What to produce —
Below are lines of data, and only some are wanted. Please repeat exactly those from the line that has "fausse mauvaise nouvelle (170, 378)" through the line that has "Contactez-nous (200, 1091)".

Available records —
+ + +
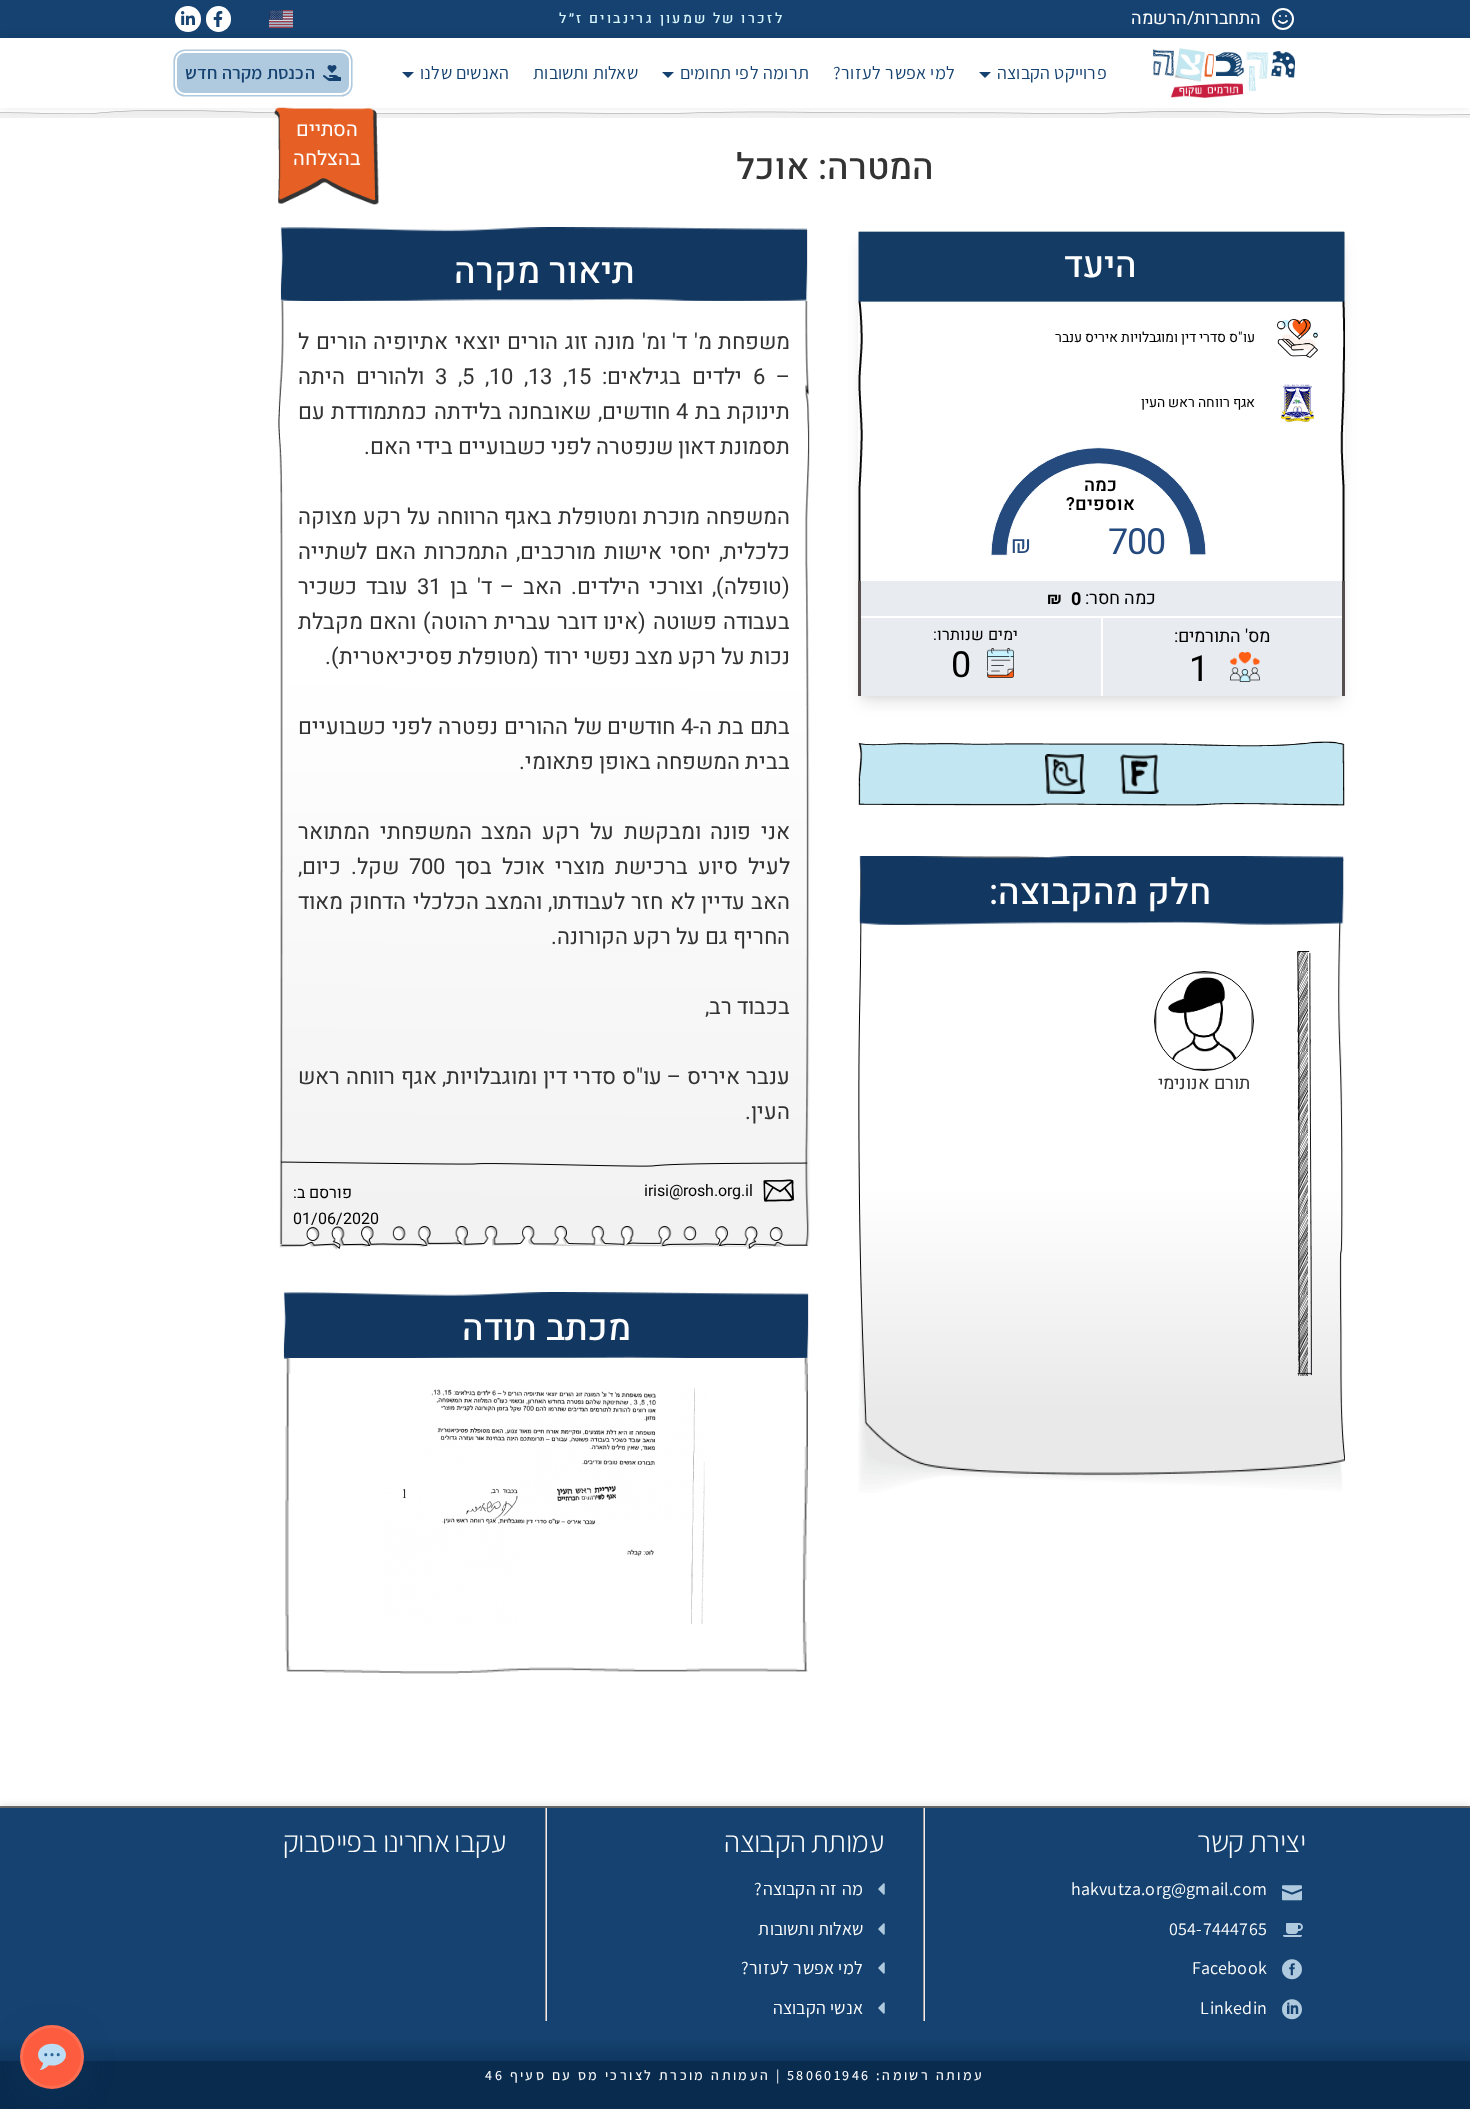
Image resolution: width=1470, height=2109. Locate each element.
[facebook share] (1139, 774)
+ + +
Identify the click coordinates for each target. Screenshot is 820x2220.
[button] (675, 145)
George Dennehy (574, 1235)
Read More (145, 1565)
+ + +
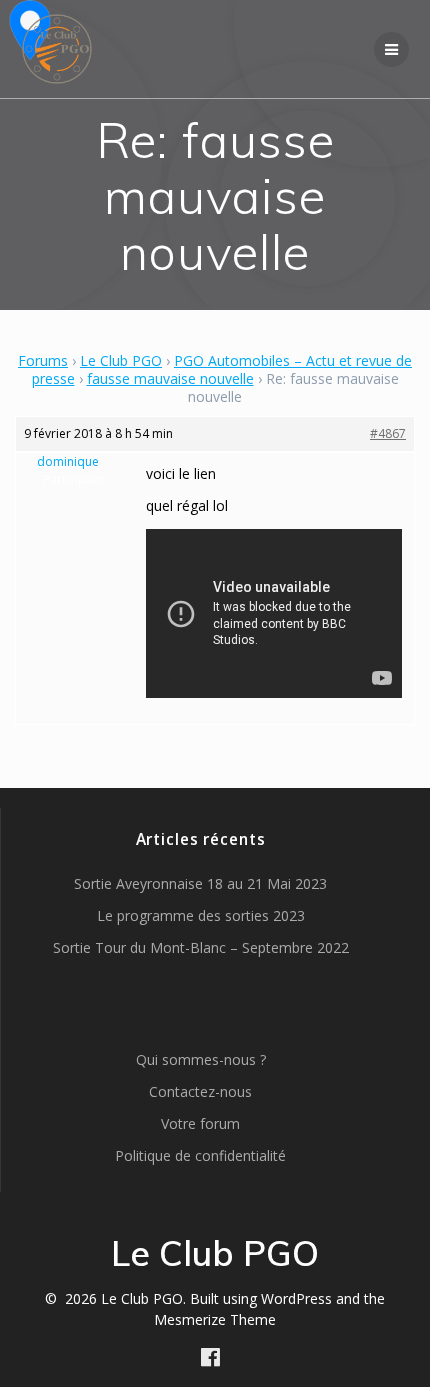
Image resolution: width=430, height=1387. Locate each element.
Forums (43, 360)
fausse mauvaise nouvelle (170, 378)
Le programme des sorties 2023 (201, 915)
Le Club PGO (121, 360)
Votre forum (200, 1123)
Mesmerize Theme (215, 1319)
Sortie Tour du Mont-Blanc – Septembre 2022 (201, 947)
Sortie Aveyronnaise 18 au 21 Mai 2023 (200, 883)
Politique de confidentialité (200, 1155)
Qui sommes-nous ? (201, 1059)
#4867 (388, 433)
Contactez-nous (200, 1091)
+ + +
Written solution —
fausse mauvaise nouvelle (170, 378)
Le programme des sorties 2023 (201, 915)
Le Club PGO (121, 360)
Votre forum (200, 1123)
Mesmerize Theme (215, 1319)
Sortie Tour du Mont-Blanc – Septembre 2022 (201, 947)
Sortie Aveyronnaise 18 au 21 Mai 2023 (200, 883)
Politique de confidentialité (200, 1155)
Qui sommes-nous ? (201, 1059)
#4867 (388, 433)
Contactez-nous (200, 1091)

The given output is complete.